Start of Information given

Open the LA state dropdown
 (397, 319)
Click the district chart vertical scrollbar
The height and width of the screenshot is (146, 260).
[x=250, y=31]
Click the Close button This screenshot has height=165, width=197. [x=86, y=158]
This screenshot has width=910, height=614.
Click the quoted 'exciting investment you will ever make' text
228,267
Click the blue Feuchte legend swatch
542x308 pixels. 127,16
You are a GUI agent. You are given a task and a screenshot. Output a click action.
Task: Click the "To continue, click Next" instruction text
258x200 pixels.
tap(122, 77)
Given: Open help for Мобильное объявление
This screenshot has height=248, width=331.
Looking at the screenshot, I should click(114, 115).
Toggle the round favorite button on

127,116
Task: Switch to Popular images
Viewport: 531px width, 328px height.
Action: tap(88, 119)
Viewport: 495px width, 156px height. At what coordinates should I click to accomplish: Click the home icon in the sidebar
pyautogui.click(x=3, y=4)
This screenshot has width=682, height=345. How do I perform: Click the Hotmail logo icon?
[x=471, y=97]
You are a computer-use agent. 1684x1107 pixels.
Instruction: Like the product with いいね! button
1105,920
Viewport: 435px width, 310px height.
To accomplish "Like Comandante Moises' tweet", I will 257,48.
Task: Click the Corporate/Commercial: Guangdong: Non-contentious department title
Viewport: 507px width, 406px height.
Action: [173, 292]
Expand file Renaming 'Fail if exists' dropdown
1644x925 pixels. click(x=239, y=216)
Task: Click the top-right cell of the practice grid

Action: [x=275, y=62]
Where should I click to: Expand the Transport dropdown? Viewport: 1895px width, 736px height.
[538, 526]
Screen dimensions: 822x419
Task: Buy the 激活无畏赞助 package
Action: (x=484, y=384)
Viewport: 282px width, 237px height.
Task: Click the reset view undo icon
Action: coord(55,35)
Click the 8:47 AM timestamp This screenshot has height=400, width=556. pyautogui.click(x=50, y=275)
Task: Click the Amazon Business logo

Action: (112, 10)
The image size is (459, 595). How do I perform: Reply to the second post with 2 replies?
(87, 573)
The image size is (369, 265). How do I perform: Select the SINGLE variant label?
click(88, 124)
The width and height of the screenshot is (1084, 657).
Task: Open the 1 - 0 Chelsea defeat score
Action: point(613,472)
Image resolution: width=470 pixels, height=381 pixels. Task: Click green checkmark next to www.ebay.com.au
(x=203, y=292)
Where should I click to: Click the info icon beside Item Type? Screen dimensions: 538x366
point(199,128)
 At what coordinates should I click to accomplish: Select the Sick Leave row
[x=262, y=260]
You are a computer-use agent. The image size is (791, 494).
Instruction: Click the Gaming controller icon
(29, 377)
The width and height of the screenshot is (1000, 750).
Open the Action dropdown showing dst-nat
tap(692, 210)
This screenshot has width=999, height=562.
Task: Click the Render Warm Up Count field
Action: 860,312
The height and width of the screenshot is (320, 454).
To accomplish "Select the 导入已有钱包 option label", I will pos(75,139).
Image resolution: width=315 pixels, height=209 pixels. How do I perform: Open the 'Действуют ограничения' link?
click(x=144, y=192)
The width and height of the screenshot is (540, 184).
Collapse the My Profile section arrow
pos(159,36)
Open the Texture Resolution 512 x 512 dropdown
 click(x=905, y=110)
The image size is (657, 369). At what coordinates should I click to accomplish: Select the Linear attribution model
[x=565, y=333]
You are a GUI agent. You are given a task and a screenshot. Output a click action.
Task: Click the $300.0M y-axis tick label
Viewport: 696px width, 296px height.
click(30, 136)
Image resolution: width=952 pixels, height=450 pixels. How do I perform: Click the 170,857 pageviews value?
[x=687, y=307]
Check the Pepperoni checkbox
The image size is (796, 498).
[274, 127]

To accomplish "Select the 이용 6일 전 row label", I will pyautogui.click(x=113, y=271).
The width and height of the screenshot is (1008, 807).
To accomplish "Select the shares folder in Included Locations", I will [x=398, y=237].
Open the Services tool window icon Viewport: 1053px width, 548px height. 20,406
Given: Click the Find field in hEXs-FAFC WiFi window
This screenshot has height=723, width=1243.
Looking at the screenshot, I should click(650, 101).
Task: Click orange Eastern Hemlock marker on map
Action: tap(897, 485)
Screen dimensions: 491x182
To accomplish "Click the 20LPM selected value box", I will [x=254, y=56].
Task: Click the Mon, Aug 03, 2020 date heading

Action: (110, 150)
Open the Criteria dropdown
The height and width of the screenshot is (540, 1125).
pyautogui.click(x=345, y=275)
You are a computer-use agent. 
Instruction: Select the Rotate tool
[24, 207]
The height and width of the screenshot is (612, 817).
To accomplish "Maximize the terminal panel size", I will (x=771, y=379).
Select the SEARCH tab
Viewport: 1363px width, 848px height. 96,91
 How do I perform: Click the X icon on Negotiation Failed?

End of Information given

Retype the lines from the one containing "Select the SEARCH tab" through the last line, keeping every character the same.

Select the SEARCH tab
Viewport: 1363px width, 848px height. 96,91
 How do I perform: Click the X icon on Negotiation Failed?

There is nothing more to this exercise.